● **Tareas escritas**
A - Transcribe sin cambios el fragmento del texto del documento que va desde "Muchas y variadas" hasta "espiritual o artística.".
B - Según el texto del documento, ¿cómo entienden don Amado Alonso y don Pedro Henríquez Ureña la «corrección»?

● **Texto del documento**
========================================================================

Muchas y variadas son las preocupaciones del autor en la obra: lingüísticas, didácticas, morales, filosóficas, ontológicas… dispuestas en conjunto interrelacionado que señala como aguja imantada, al experto como al apenas iniciado, la senda por donde habráse de ver la base vivencial transformada en acto eminente de creación intelectual, espiritual o artística.
El tono predominante en El lenguaje de la creación es el del Maestro que maneja con habilidad la materia tratada, dispensando el conocimiento directamente al discípulo en ocasiones; a veces a un maestro interpuesto para beneficio del acto de enseñanza... Correspondencia entre lo predicado y lo elaborado: nuestro autor enseña, reclama y ejercita una escritura tensa (pero dúctil a la vez, válida la paradoja) en la que los conceptos escogidos por su reciedumbre se hilvanan bellamente y armoniosamente, pero a la vez con corrección y propiedad, desenvoltura particular de quien ha consagrado toda una vida al cultivo del arte literario y al estudio de la lengua. «Propiedad» y «Corrección» son entendidas por don Amado Alonso y don Pedro Henríquez Ureña de manera unánime: la primera como «adecuación interna de la frase al pensamiento que se ha querido expresar»; la segunda como «adecuación externa a las formas admitidas socialmente como las mejores»[v].

========================================================================

● **Extracto de datos**

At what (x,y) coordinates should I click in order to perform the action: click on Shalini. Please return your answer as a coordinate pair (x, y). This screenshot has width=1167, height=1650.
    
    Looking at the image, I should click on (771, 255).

========================================================================

● **Respuestas por tarea**
A -
Muchas y variadas son las preocupaciones del autor en la obra: lingüísticas, didácticas, morales, filosóficas, ontológicas… dispuestas en conjunto interrelacionado que señala como aguja imantada, al experto como al apenas iniciado, la senda por donde habráse de ver la base vivencial transformada en acto eminente de creación intelectual, espiritual o artística.

B - La entienden como la adecuación externa a las formas admitidas socialmente como las mejores.